*Activity*: Duplicate the items from the line containing "This screenshot has height=960, width=2576." through the end of the items, both ends included, and leave the pictures out of your copy.
╔══
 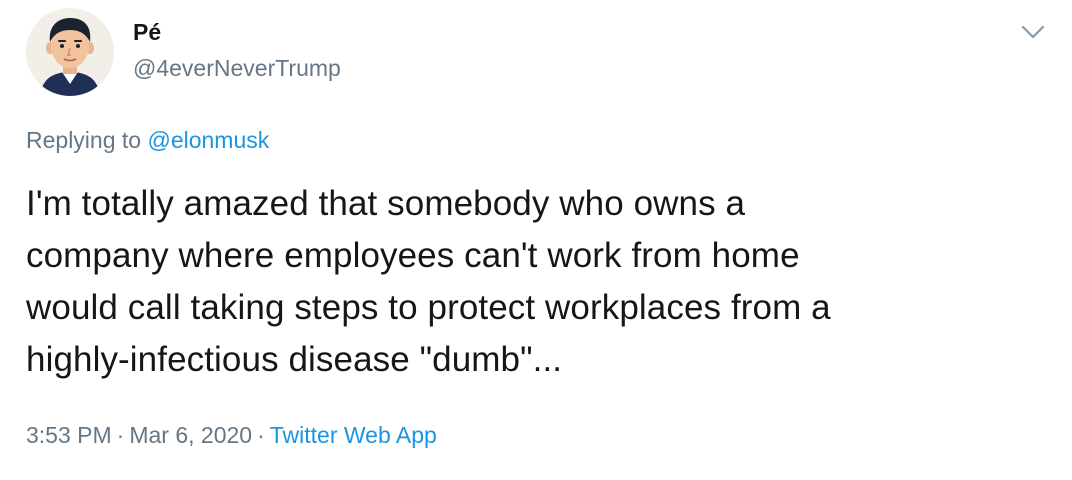 What do you see at coordinates (84, 140) in the screenshot?
I see `reply-prefix: Replying to` at bounding box center [84, 140].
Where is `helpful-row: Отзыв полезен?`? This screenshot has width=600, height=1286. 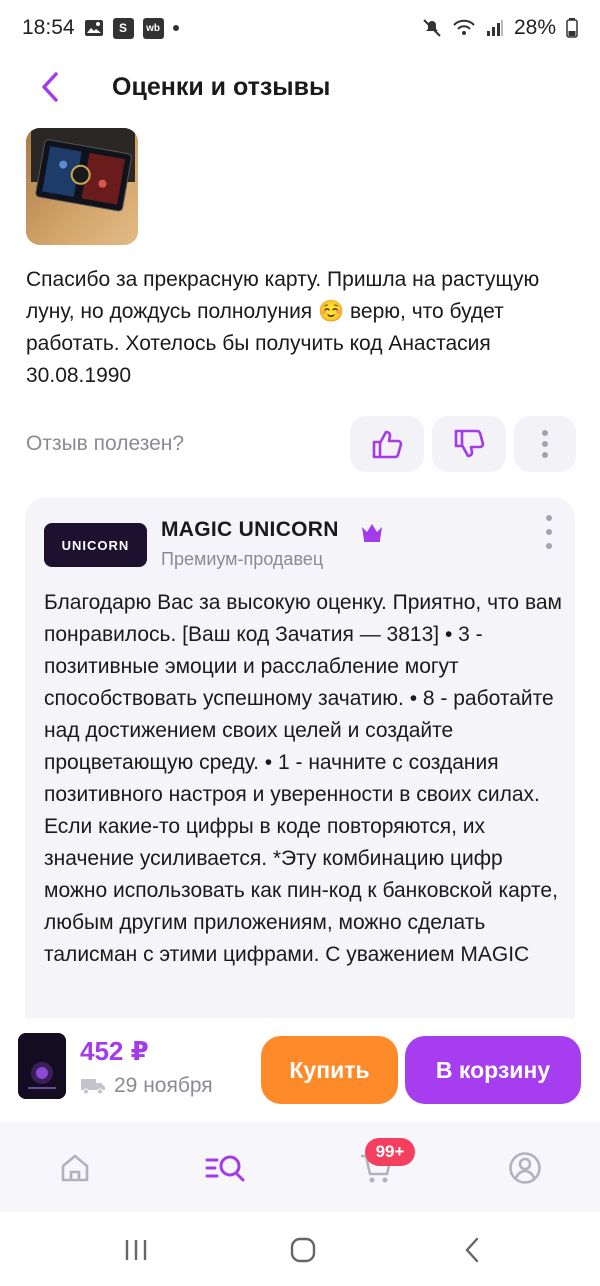 helpful-row: Отзыв полезен? is located at coordinates (301, 444).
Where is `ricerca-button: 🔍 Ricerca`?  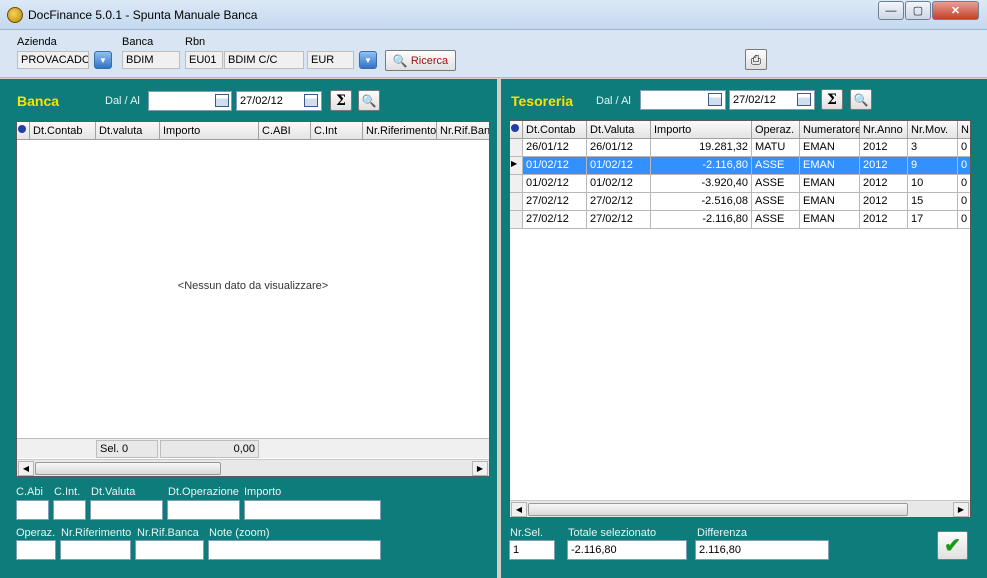 ricerca-button: 🔍 Ricerca is located at coordinates (420, 60).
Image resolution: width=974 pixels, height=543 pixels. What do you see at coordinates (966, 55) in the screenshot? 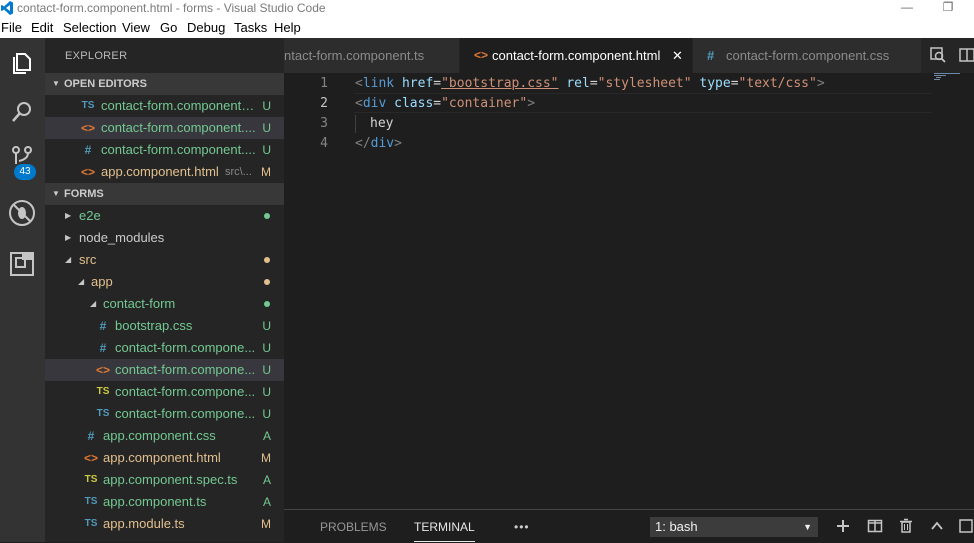
I see `split-editor-icon` at bounding box center [966, 55].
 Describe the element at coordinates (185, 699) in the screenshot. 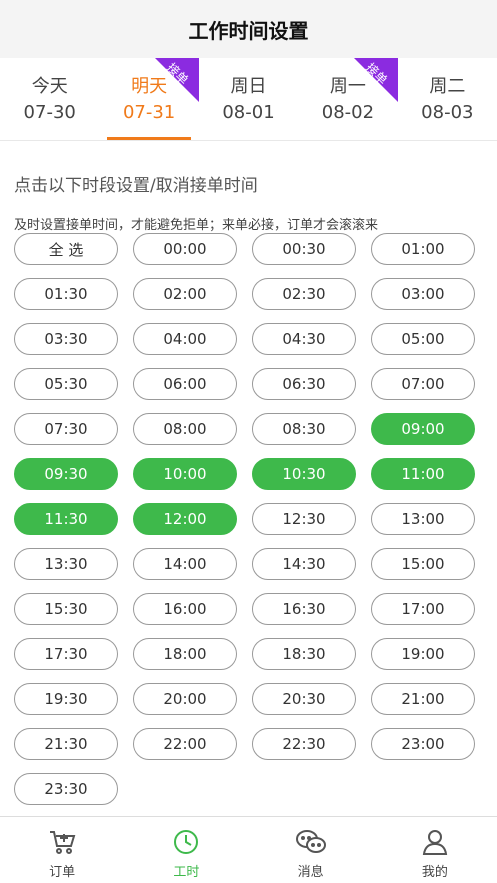

I see `time-slot-button: 20:00` at that location.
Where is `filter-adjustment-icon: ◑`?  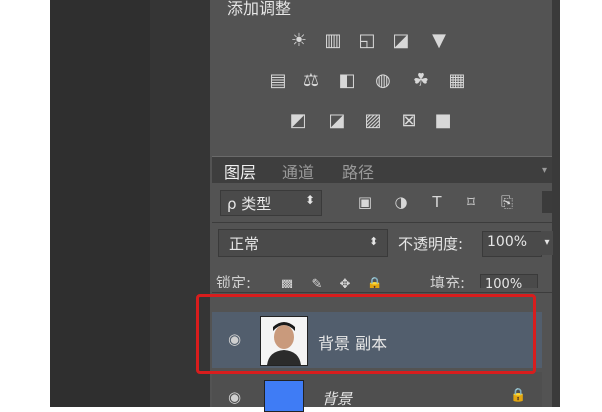 filter-adjustment-icon: ◑ is located at coordinates (401, 202).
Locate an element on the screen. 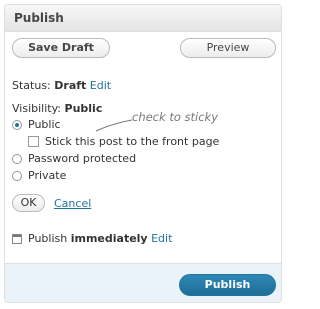  sticky-checkbox is located at coordinates (34, 142).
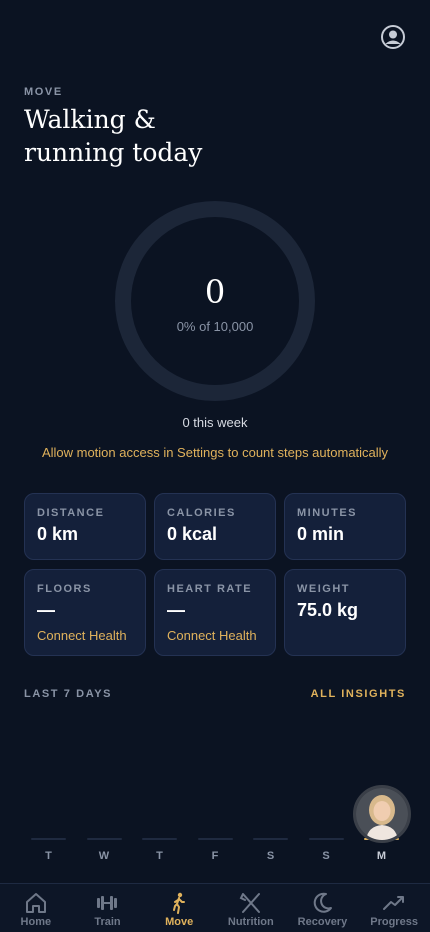 The height and width of the screenshot is (932, 430). I want to click on utensils-icon, so click(250, 903).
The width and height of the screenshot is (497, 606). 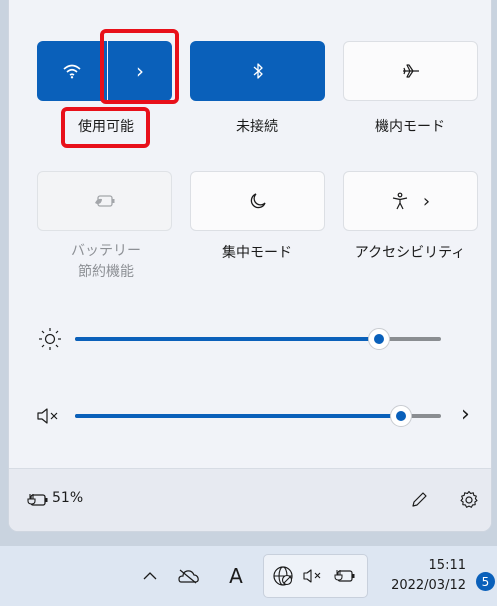 What do you see at coordinates (227, 339) in the screenshot?
I see `brightness-slider-fill` at bounding box center [227, 339].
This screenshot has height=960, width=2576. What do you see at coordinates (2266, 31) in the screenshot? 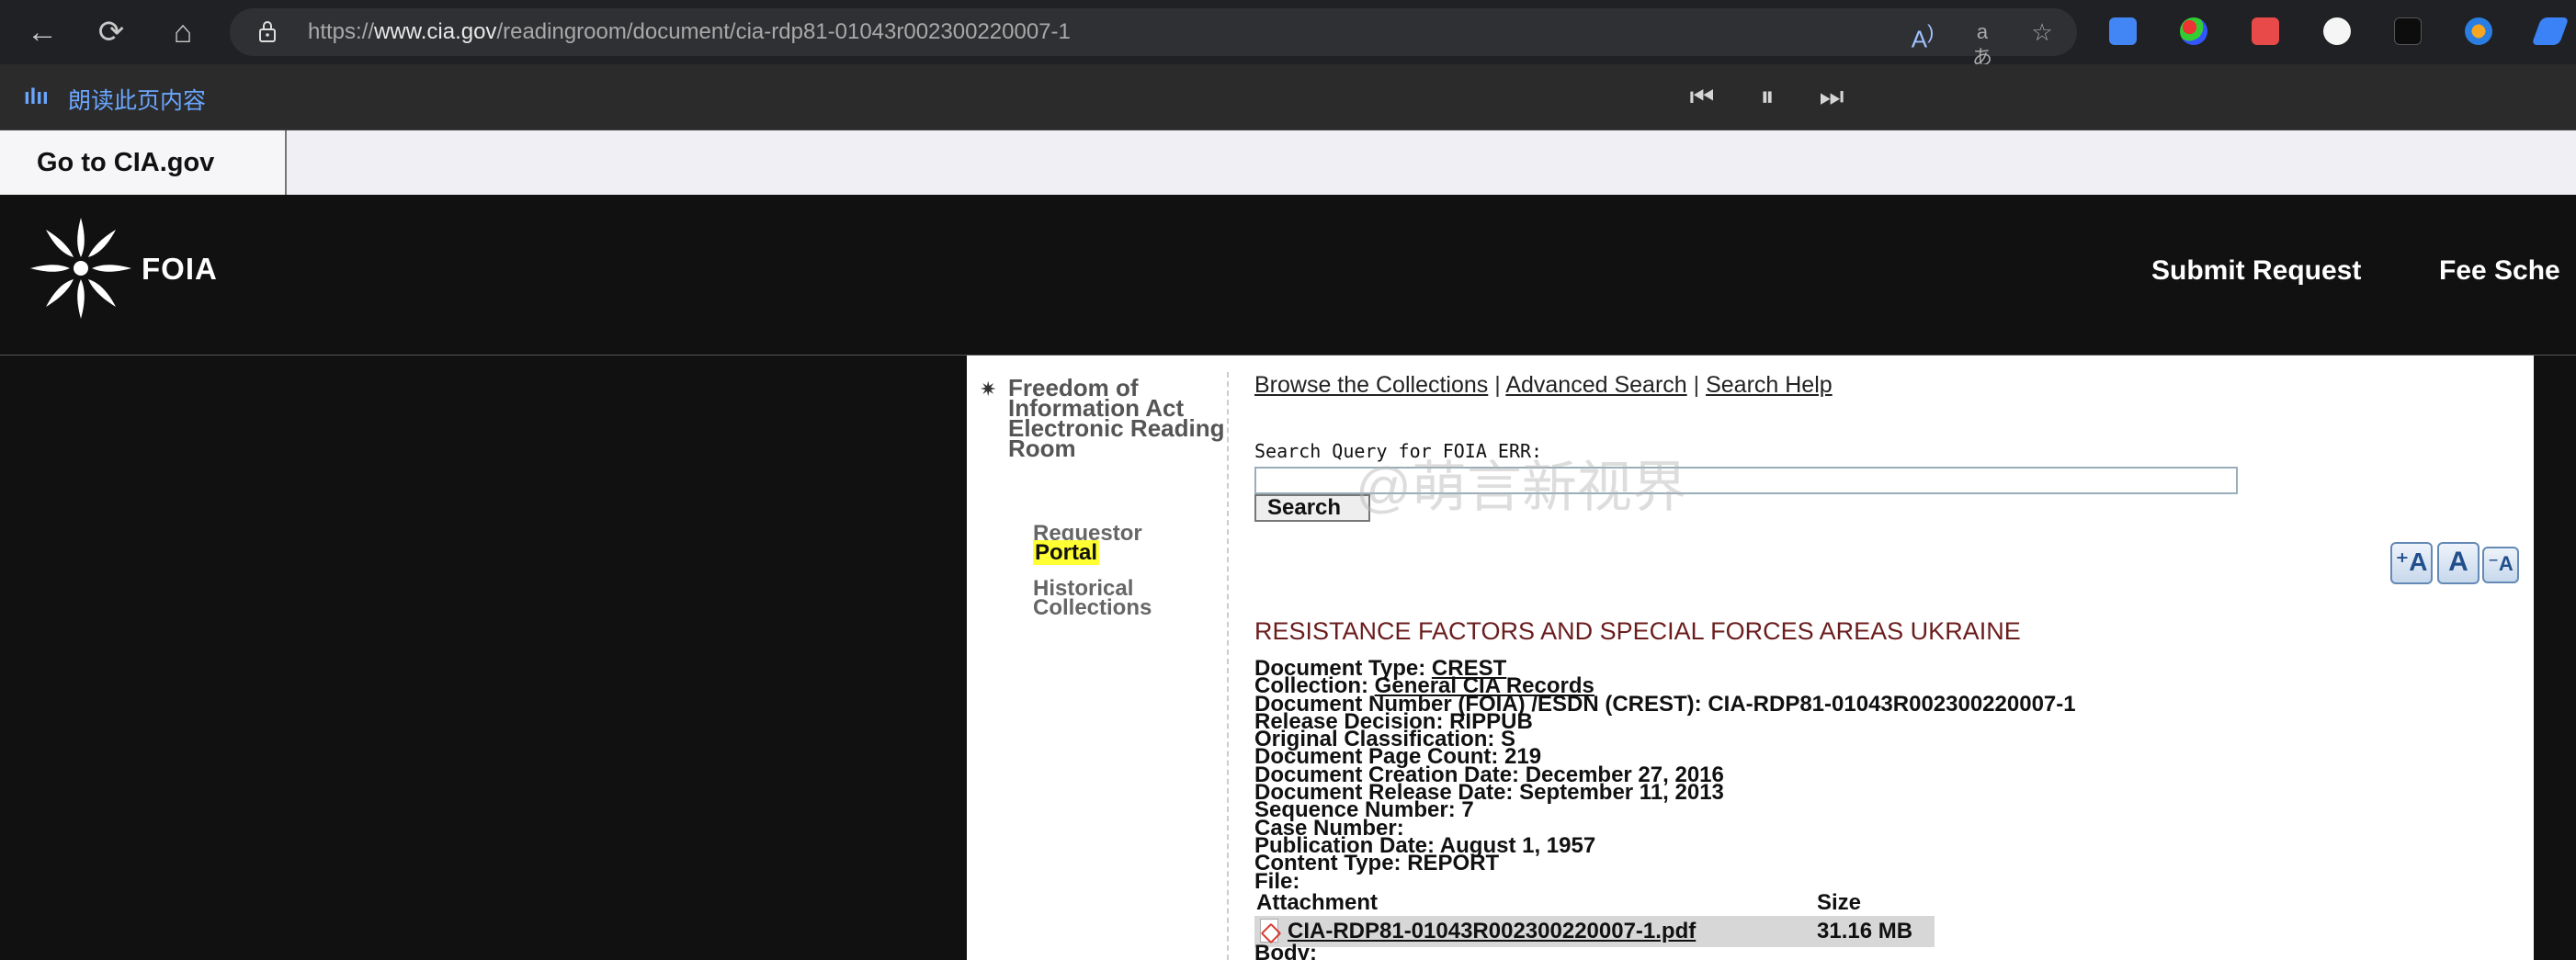
I see `red-extension-icon` at bounding box center [2266, 31].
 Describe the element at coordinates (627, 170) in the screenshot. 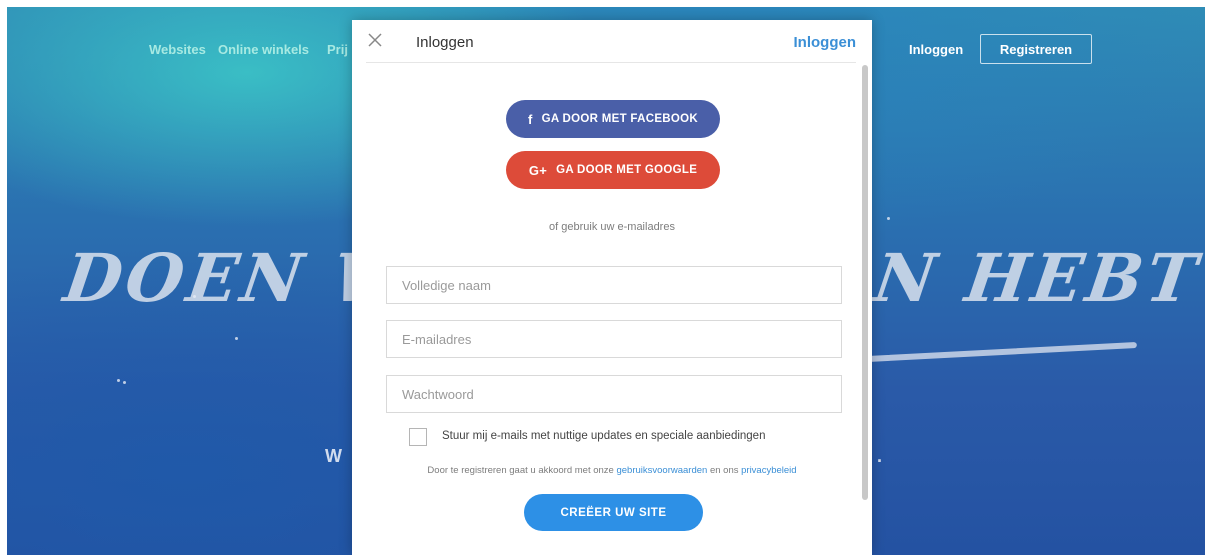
╚══
*Answer box*:
This screenshot has height=960, width=2576. What do you see at coordinates (2266, 31) in the screenshot? 
I see `red-extension-icon` at bounding box center [2266, 31].
 Describe the element at coordinates (627, 170) in the screenshot. 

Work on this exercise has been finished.